Provided data START
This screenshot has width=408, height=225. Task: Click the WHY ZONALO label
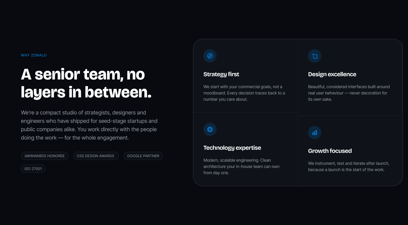[34, 55]

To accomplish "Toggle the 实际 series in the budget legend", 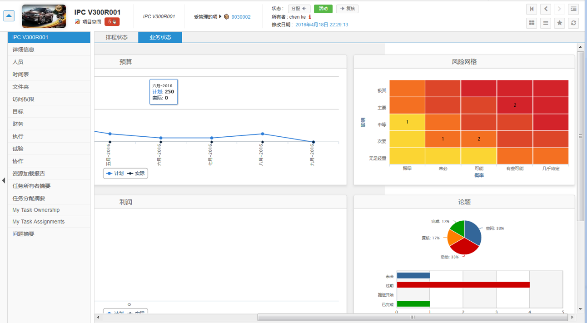I will (136, 174).
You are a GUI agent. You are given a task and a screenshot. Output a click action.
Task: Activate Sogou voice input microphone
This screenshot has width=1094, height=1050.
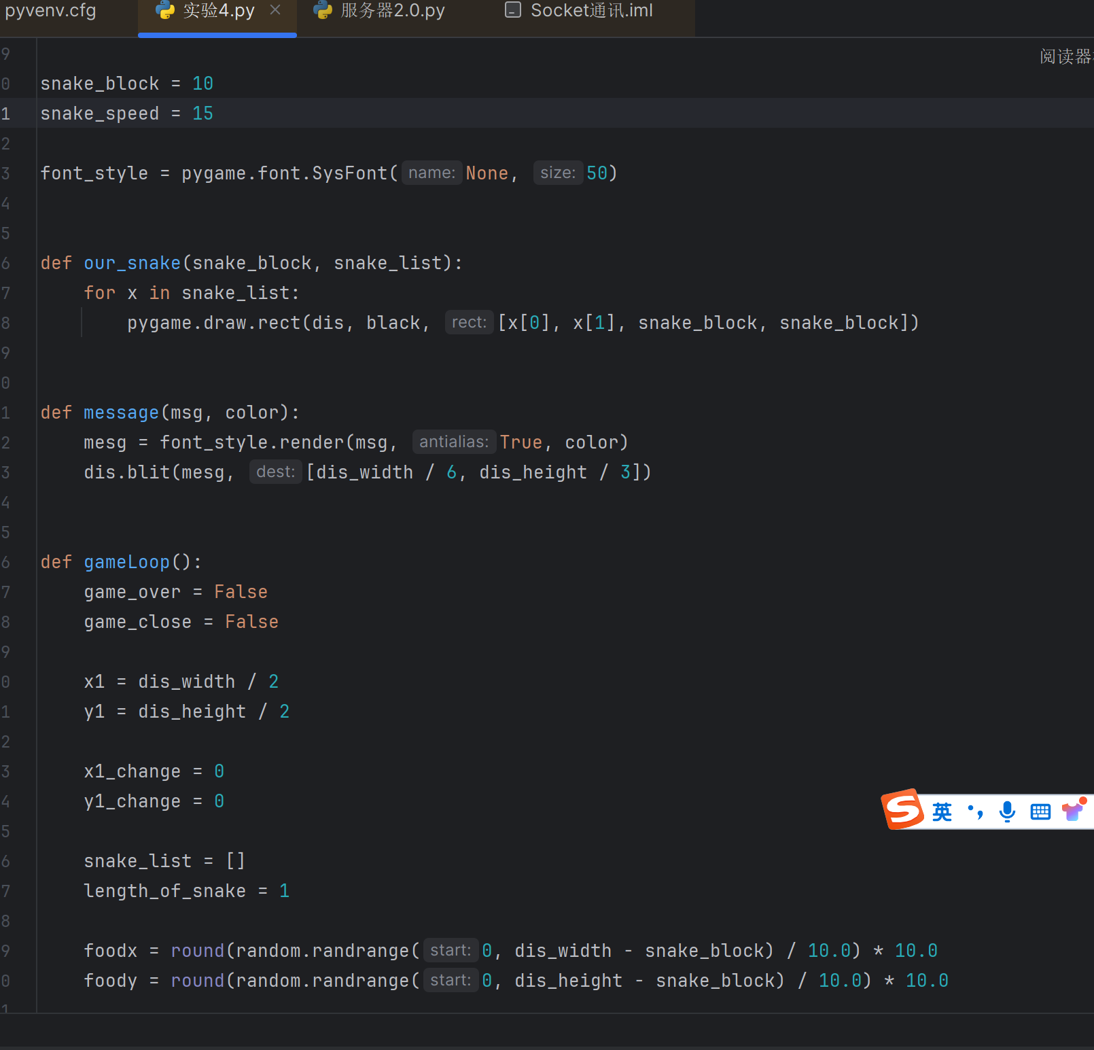tap(1007, 811)
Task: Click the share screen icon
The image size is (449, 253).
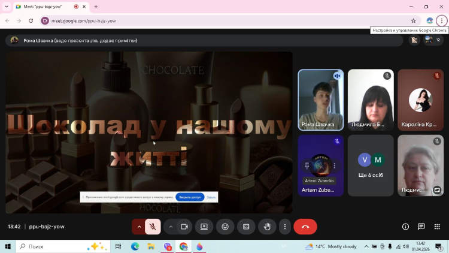Action: (x=204, y=227)
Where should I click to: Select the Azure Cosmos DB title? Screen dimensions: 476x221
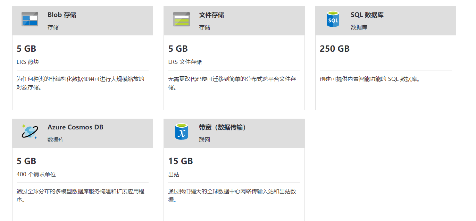[75, 127]
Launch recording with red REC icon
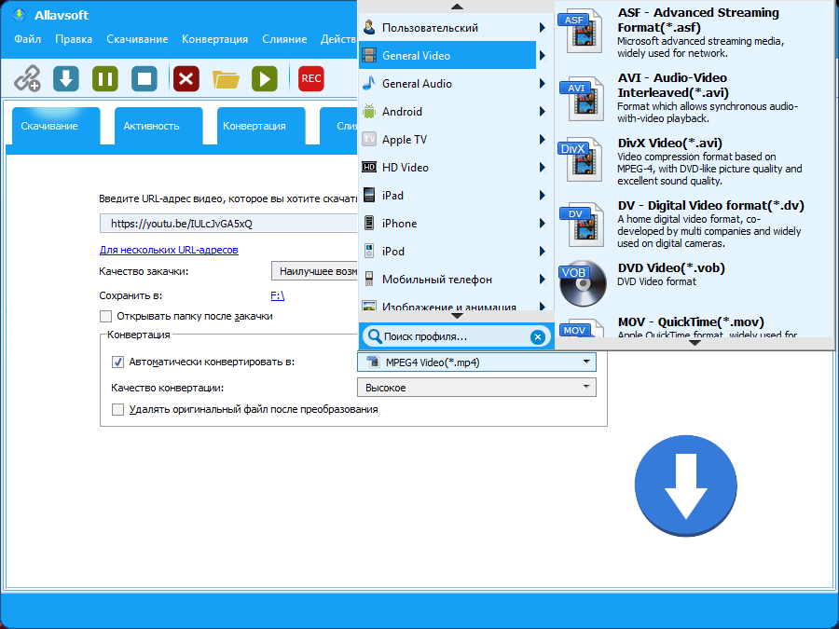839x629 pixels. 310,78
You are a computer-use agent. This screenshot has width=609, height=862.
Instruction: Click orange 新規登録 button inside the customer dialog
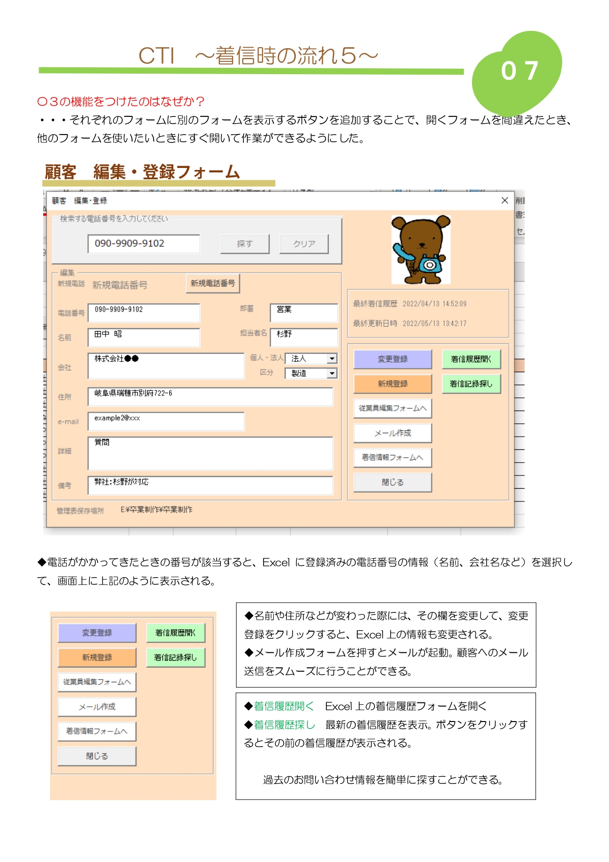coord(393,384)
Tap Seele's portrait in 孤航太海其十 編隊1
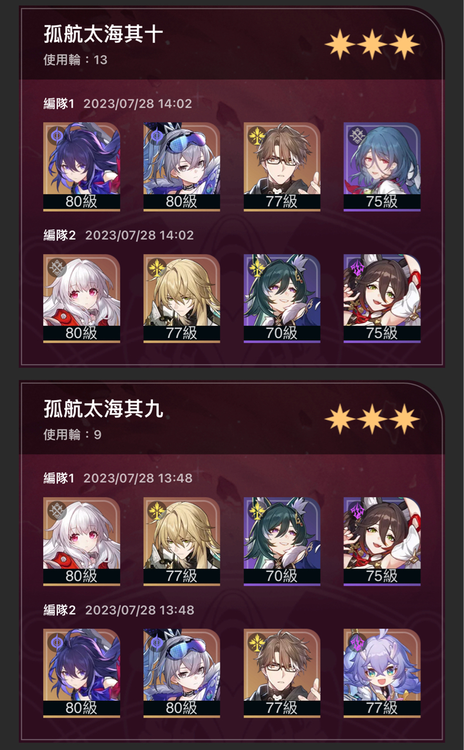The width and height of the screenshot is (464, 750). [x=81, y=166]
Provided data END
Nothing but the lines from the line containing "Where should I" to the end of the records above should be repeated, exactly and with every picture omitted.

* **Your response**:
Where should I click to: Select the Azure Cosmos DB title? Screen dimensions: 476x221
[75, 127]
Launch recording with red REC icon
839x629 pixels. 310,78
You are a computer-use agent. This screenshot has width=609, height=862.
Instruction: Click orange 新規登録 button inside the customer dialog
coord(393,384)
Tap Seele's portrait in 孤航太海其十 編隊1
The width and height of the screenshot is (464, 750). [x=81, y=166]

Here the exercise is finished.